(Stored records)
▬▬▬▬▬▬

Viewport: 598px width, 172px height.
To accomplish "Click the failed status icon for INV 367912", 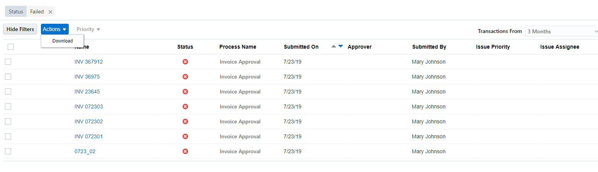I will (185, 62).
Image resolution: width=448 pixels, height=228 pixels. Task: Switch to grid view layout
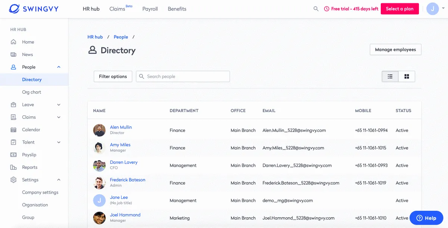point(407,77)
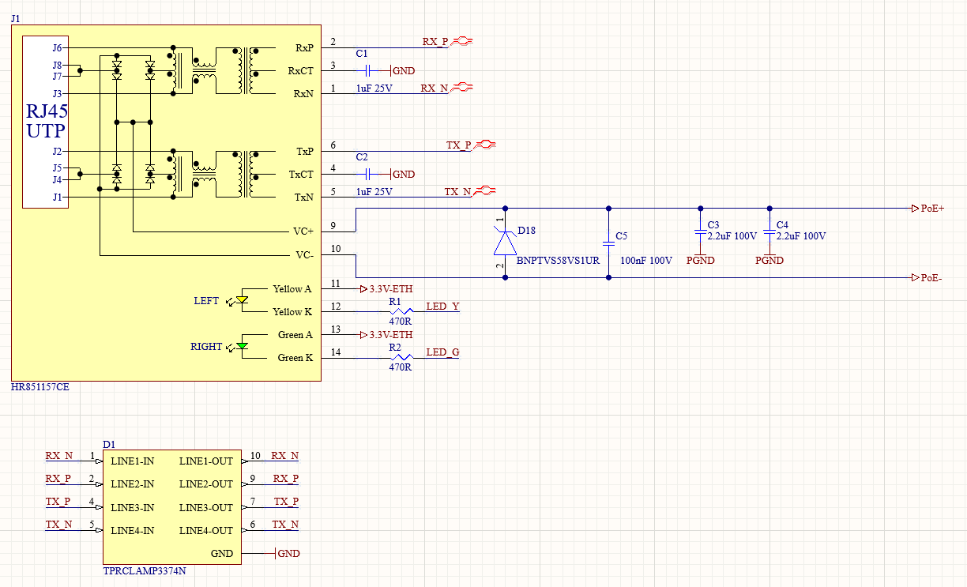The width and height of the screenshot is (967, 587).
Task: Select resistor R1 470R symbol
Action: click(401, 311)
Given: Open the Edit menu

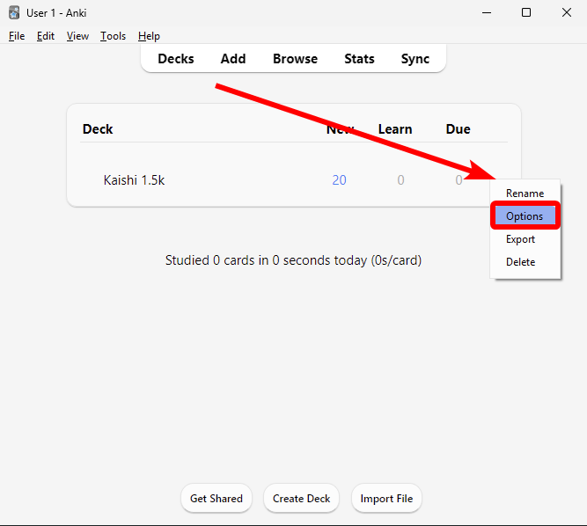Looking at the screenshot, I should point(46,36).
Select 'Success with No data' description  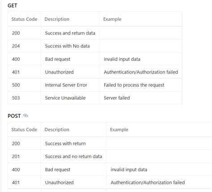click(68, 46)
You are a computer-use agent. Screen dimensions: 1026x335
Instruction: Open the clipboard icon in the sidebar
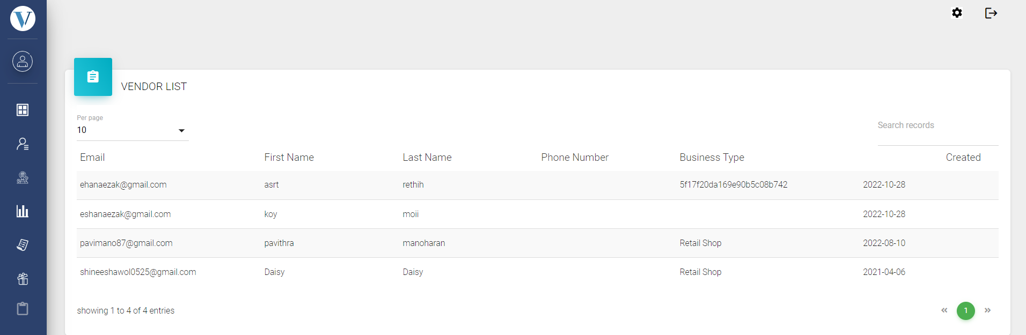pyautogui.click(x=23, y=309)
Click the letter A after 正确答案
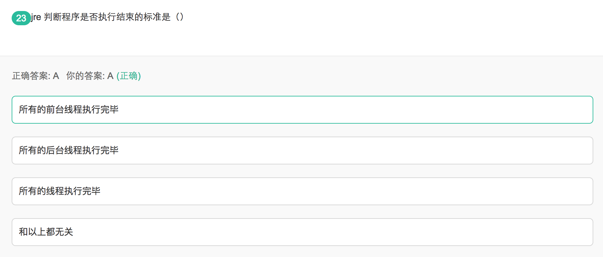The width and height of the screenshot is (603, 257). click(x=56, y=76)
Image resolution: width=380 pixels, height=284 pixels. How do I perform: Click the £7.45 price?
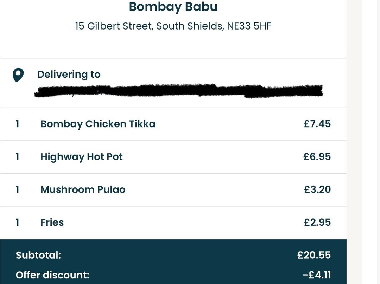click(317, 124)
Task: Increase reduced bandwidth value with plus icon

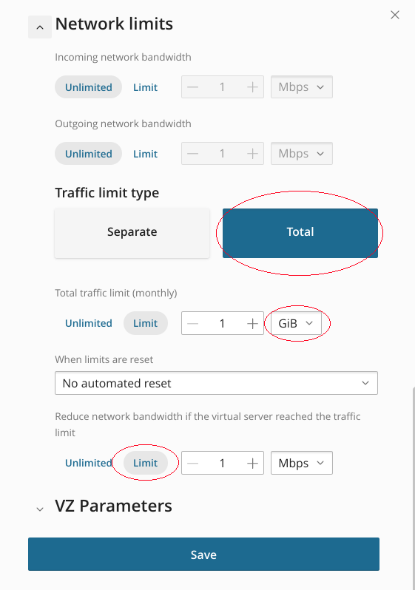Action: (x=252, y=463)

▬▬▬▬▬▬

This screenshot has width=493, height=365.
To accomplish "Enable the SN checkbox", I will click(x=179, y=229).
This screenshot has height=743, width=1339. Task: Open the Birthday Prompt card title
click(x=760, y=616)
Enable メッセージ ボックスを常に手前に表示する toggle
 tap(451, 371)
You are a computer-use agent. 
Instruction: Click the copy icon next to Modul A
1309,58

▬▬▬▬▬▬

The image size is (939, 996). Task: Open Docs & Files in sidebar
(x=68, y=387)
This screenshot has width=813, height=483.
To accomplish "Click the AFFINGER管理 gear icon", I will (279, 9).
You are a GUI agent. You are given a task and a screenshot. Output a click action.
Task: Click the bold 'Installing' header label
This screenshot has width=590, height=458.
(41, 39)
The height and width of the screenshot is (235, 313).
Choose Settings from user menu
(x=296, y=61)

▬▬▬▬▬▬

Problem ->
Only one number is expected: the count of lines above that contain the string "computer".

Answer space ->
2